_The task_. Please count the lines below that contain the word "agent", and reply with that number alone.

----- Dataset content

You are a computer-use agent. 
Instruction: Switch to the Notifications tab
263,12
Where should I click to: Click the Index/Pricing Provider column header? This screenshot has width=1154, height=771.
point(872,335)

----------
----- Dataset content

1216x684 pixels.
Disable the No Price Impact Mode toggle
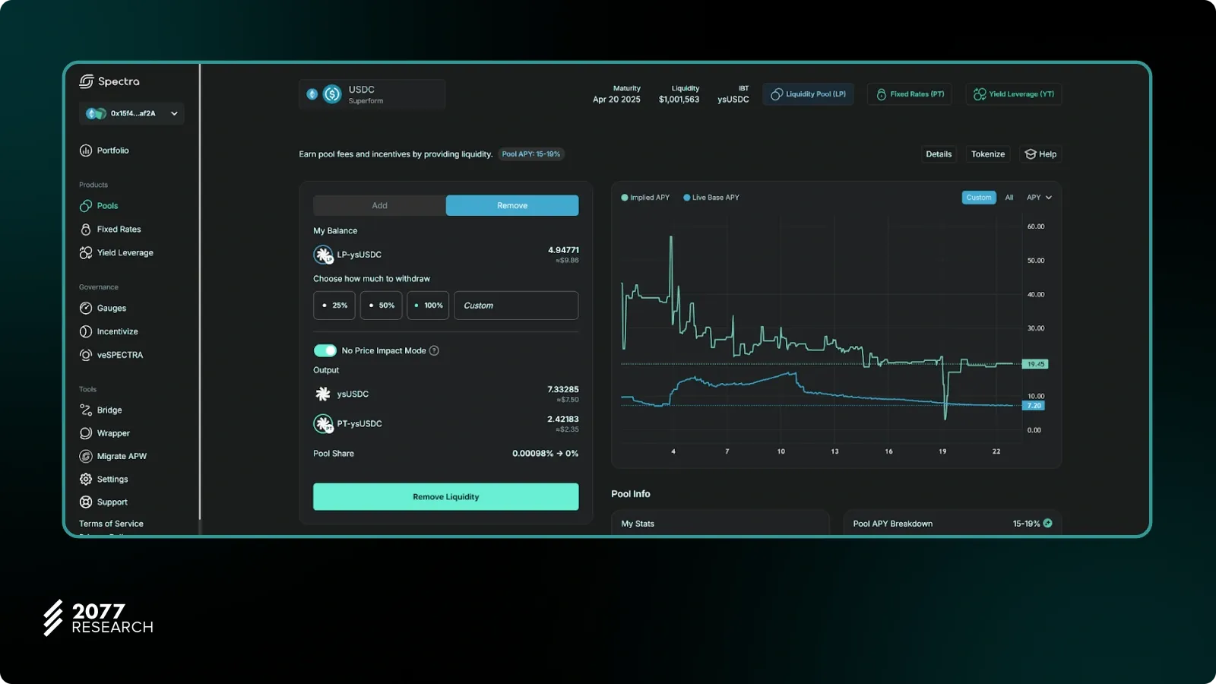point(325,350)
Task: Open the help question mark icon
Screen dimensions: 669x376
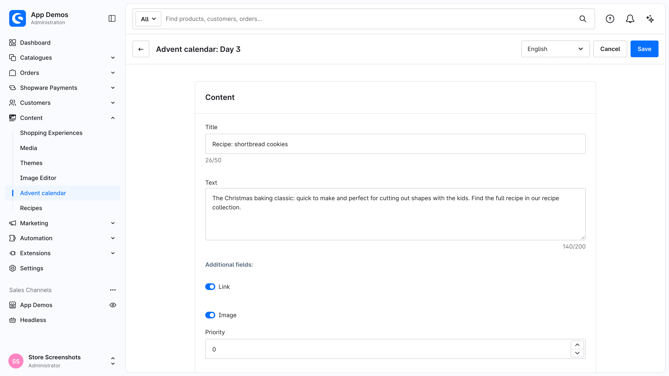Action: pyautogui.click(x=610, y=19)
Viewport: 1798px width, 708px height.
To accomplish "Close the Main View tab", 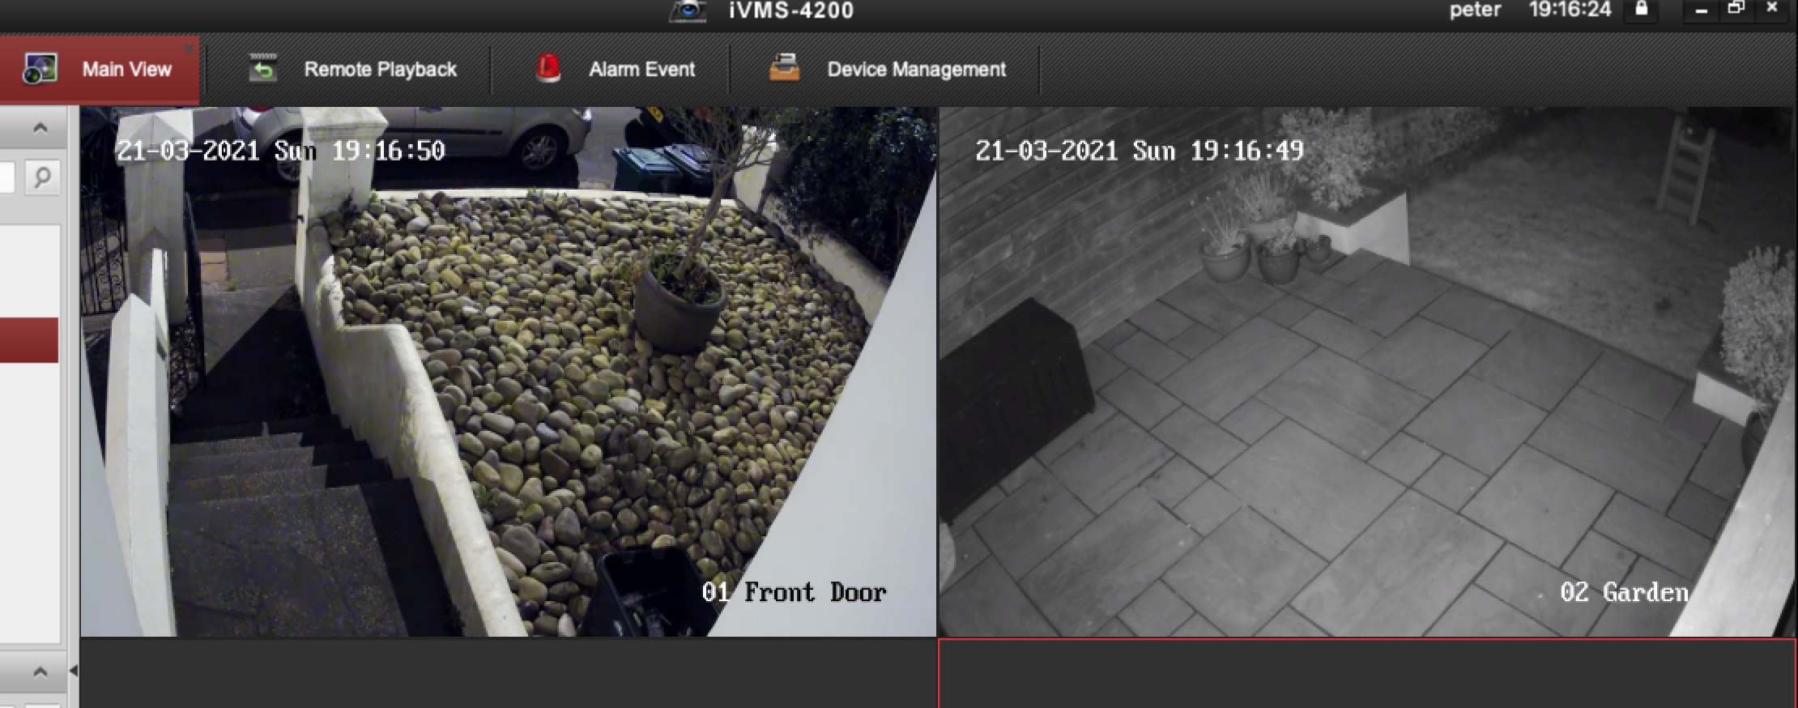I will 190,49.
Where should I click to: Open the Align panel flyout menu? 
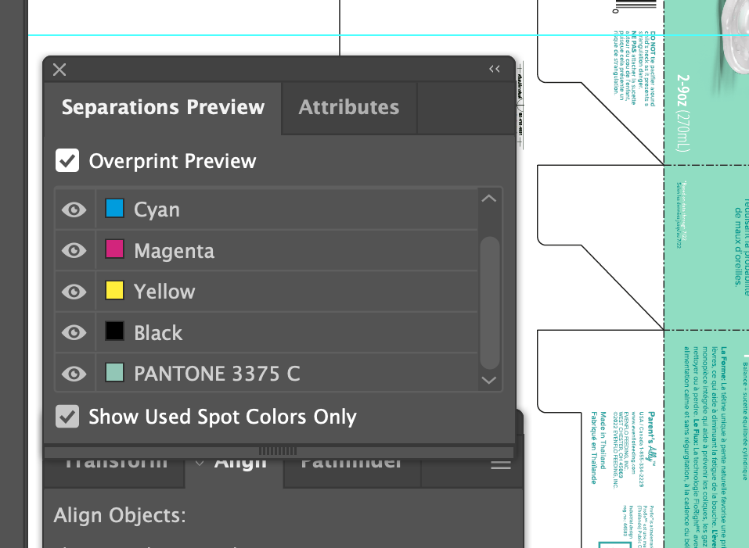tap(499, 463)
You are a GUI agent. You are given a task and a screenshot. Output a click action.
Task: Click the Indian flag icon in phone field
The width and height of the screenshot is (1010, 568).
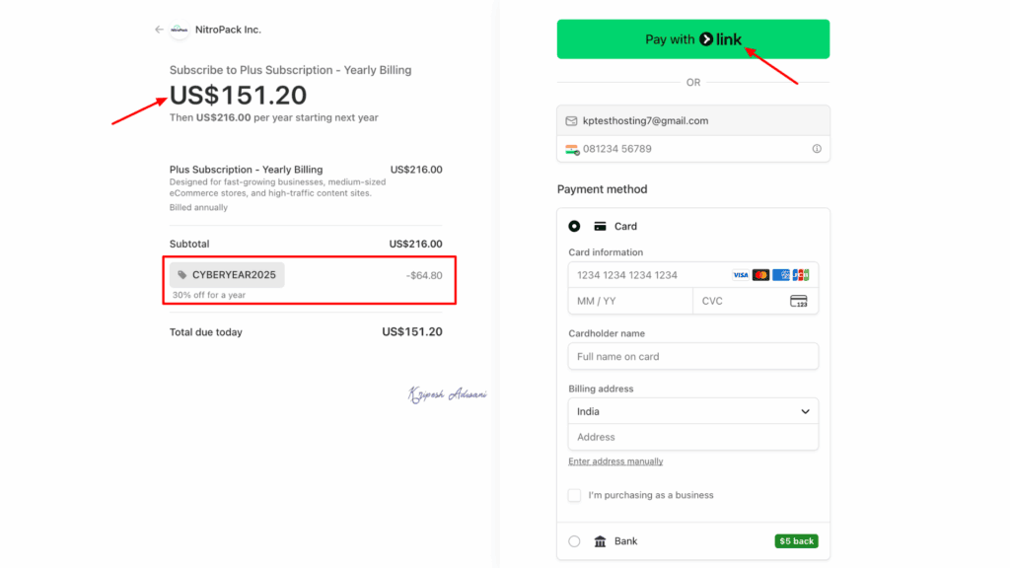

----------

_Response for this exercise_. 2